Lâ ilahe illallah Muhammed’ün Rasulullah / Allah’tan öbür ilah yoktur, Hz. Muhammed O’nun elçisidir.
Lafzen kısa bir cümle olmasına karşın, Allah’ın tekliğinin manifestosu olan kelime-i tevhid, özü itibariyle de derin bir manaya sahiptir. Kelime-i tevhid, İslam’a girişin birinci koşuludur. İman bu cümle ile başlar ve bu cümlenin manasıyla birlikte zihnî ve kalbî bir süreç olarak devam eder.
Tevhide ulaşmanın yolu, insanın öncelikle sâhip olduğu yanlış inançlardan kurtulmasıdır. Kelime-i tevhidde “lâ” yani Allah’tan öteki tüm ilahların nehyedilmesi gerçek tevhide erişmenin birinci kuralı olarak zikredilmiştir. Tüm ilahlardan kasıt nedir?
TEK İLAH ALLAH’TIR
ALLAH DIŞINDAKİ HER ŞEY TAĞUTTUR
Kur’an’da Allah dışındaki bütün ilahlar “tağut” olarak nitelenir. Zümer mühleti 17. ayette “Tâğut’a kulluk etmekten kaçınıp, Allah’a yönelenlere müjde vardır” denirken, Nisa mühleti 76. ayette “İnananlar Allah yolunda savaşırlar, inkar edenler ise tağut yolunda harbederler” buyurulur.

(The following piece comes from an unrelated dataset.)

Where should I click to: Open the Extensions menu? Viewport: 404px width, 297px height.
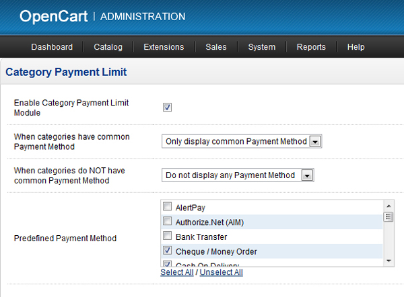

Bu iki ayetten tağut için şu mana çıkarılabilir: İnsanı direkt, hak yolundan ayıran, insanı yaratılışının gayesi olan kulluktan uzaklaştıran, Allah’ın buyruklarına uymaktan men edip, onun yerine düzmece öbür nizamlara çağıran canlı-cansız, maddi-manevi her şeydir.
İKİNCİSİ PEYGAMBERLERE İMAN
ÇOCUKLARINIZA ÖĞRETİN
Her Müslümanın üzerine hayatında en az bir sefer da olsa kelime-i tevhidi yahut bu manada olan kelime-i şehadeti söylemesi farzdır. Zira bu, insanın Müslüman olduğunun belirtisidir. Peygamber efendimiz, konuşmaya başlayan çocuklara kelime-i tevhidi öğretilmesini emrederek, “Çocuklarınız düzgün konuşmaya başladığı vakit onlara “lâ ilâhe ilallâh” demeyi öğretiniz” buyurmuştur.
ŞEFAATE MAZHAR OLMAK İÇİN
Tevhide davetin güçlü yolları
Allâh Rasûlü’nün İslâm’ı bildirim uğrunda katlandığı ve sabırla karşıladığı zorluklarla ilgili Târık bin Abdullâh el-Muhâribî şu olayı anlatır: Rasûlullâh’ı Zülmecaz Panayırı’nda görmüştüm: “Ey insanlar! Lâ ilâhe illallâh deyiniz de kurtulunuz!” diye yüksek sesle hitâp ediyordu. Bir adam da elindeki taşla O’nu takip ediyor ve “Ey insanlar! Sakın O’na inanmayınız, itaat etmeyiniz. Zira O yalancıdır(!)” diyerek bağırıyordu. Attığı taşlarla Efendimiz’i ayak bileklerini kanatmıştı. Oradakilere: “Kimdir bu zat?” diye sordum. “Bu, Abdülmuttaliboğulları’ndan bir gençtir” dediler. “Ya O’nun arkasına düşüp taş atan kimdir?” diye sordum. “O da amcası Ebû Leheb’dir” dediler.